Technology as a trusted teammate
Humans are increasingly working together with synthetic agents, both robotic and softwarebased, to carry out essential national security functions, and yet helping people and technology collaborate well is no easy feat. ASU’s Center for Human, Artificial Intelligence, and Robot Teaming (CHART), a unit of the Global Security Initiative, is providing much-needed research on everything from how these teams communicate verbally and nonverbally, to how to coordinate swarms of robots, to how they can effectively collaborate on space exploration missions. While the role of artificial intelligence is increasing in military, government and private sectors, people working with these systems may have low trust in them. An ASU Center for Accelerating Operational Efficiency (CAOE) team is working to address that concern by testing a tool that could help government and industry identify and develop trustworthy AI technology.

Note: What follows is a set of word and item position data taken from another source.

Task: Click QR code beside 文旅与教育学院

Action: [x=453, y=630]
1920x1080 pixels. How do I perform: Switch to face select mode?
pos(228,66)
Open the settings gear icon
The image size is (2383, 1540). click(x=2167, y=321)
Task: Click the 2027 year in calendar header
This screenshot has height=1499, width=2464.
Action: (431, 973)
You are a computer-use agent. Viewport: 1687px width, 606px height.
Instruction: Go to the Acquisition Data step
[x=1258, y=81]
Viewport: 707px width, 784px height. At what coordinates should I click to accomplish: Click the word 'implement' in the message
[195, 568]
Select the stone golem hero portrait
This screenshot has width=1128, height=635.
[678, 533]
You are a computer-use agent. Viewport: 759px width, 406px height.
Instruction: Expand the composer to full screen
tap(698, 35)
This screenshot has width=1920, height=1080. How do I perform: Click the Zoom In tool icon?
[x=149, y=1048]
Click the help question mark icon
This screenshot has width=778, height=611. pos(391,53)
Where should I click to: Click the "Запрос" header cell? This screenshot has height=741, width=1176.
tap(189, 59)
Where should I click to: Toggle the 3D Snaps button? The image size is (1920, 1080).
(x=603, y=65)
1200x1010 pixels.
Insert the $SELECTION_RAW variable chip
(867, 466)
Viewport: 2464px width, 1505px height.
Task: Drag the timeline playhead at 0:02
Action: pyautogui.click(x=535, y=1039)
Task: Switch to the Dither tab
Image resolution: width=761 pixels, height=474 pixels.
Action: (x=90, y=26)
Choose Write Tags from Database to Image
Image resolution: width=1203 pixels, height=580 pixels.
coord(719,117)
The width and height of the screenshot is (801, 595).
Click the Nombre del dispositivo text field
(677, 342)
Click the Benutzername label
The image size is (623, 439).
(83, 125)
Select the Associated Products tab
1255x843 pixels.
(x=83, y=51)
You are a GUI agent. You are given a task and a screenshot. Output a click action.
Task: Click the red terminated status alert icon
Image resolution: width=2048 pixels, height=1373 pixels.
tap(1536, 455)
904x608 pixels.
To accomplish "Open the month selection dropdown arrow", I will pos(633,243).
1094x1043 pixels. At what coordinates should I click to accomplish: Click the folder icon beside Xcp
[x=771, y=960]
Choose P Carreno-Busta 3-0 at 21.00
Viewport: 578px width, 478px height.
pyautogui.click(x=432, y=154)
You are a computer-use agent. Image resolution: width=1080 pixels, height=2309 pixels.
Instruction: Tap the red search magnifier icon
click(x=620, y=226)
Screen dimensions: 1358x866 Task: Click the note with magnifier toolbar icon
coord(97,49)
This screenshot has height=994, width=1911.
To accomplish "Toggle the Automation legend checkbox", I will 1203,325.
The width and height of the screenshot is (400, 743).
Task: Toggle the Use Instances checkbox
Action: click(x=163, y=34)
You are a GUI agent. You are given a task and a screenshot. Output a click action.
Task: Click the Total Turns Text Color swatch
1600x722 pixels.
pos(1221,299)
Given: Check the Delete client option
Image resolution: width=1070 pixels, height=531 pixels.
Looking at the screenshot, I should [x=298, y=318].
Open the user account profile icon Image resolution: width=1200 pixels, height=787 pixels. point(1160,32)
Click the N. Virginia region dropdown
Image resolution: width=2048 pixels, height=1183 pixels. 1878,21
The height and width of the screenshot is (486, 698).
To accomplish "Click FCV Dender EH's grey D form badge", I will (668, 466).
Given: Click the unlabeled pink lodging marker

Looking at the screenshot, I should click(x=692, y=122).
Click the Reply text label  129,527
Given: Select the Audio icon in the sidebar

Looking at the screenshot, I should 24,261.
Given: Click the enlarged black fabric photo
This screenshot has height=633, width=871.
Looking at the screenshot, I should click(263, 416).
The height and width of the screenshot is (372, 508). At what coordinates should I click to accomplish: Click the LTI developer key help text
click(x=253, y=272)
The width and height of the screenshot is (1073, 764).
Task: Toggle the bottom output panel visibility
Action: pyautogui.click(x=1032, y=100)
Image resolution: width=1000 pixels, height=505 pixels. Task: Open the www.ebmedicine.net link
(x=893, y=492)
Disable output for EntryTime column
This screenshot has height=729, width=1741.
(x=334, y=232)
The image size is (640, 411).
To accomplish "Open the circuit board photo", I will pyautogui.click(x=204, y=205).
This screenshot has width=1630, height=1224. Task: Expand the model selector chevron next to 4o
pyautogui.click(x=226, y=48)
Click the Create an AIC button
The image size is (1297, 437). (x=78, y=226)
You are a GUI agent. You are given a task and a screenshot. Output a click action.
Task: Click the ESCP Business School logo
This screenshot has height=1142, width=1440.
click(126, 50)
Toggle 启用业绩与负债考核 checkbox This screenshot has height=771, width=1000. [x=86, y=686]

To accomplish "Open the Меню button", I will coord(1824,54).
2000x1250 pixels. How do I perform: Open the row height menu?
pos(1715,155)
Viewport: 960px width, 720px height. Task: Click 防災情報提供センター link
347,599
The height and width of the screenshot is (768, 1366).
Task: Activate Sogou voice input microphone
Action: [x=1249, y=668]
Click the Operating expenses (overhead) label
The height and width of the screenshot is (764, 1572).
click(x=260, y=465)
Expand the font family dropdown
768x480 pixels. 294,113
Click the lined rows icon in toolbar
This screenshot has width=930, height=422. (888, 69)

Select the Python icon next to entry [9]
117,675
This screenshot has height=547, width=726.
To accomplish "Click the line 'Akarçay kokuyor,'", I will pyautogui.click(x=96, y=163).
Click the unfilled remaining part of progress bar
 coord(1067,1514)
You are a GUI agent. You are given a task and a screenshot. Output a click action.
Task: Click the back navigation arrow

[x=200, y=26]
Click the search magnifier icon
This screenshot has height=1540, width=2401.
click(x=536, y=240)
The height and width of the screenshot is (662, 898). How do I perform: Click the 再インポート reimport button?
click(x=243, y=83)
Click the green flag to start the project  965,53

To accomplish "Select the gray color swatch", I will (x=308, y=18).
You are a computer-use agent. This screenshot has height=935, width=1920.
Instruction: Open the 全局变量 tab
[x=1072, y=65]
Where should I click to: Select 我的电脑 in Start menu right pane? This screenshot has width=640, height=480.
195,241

Creating resilient energy systems
Renewable energy and storage — including solar, wind, bio-based and geothermal technologies; advanced energy storage; electronic engines and power grid integration — add resilience and flexibility to DOD operations. ASU’s Laboratory for Energy and Power Solutions (LEAPS) assisted the Marine Corps Installations Command in understanding problems and developing solutions related to base resiliency in the areas of energy, food, water, communications and mobility. LEAPS creates technical and business solutions that facilitate the global transition to a resilient lowcarbon economy. It takes energy innovations from concept to construction with a focus on energy access, microgrids, grid modernization, resilient infrastructure and workforce development. Inside its one-acre microgrid test bed and computational laboratory, simulation-based design is combined with hands-on fabrication to create next-generation energy solutions.
Space technologies
A U.S. Space Force partner, ASU brings its extensive experience in space exploration, engineering and defense research to help secure the nation’s interests and maintain an advantage in space. ASU’s faculty, researchers, staff and students have participated in more than 20 space missions. The university leads two NASA space missions, Psyche and LunaH-Map, and developed and runs instruments for scientific missions to the moon, asteroids and planets. ASU scientists and engineers are advancing various projects for current and future space missions, including:
• LunaH-Map, a small, shoebox-size spacecraft built at ASU to analyze water content at the lunar south pole to set up conditions for future exploration.
• The Psyche mission, which will seek answers to how planets are formed by analyzing the metal-rich Psyche asteroid orbiting the sun between Jupiter and Mars.
• Europa Clipper, which includes the Europa Thermal Emission Imaging System built by ASU scientists and engineers to investigate Jupiter’s moon Europa.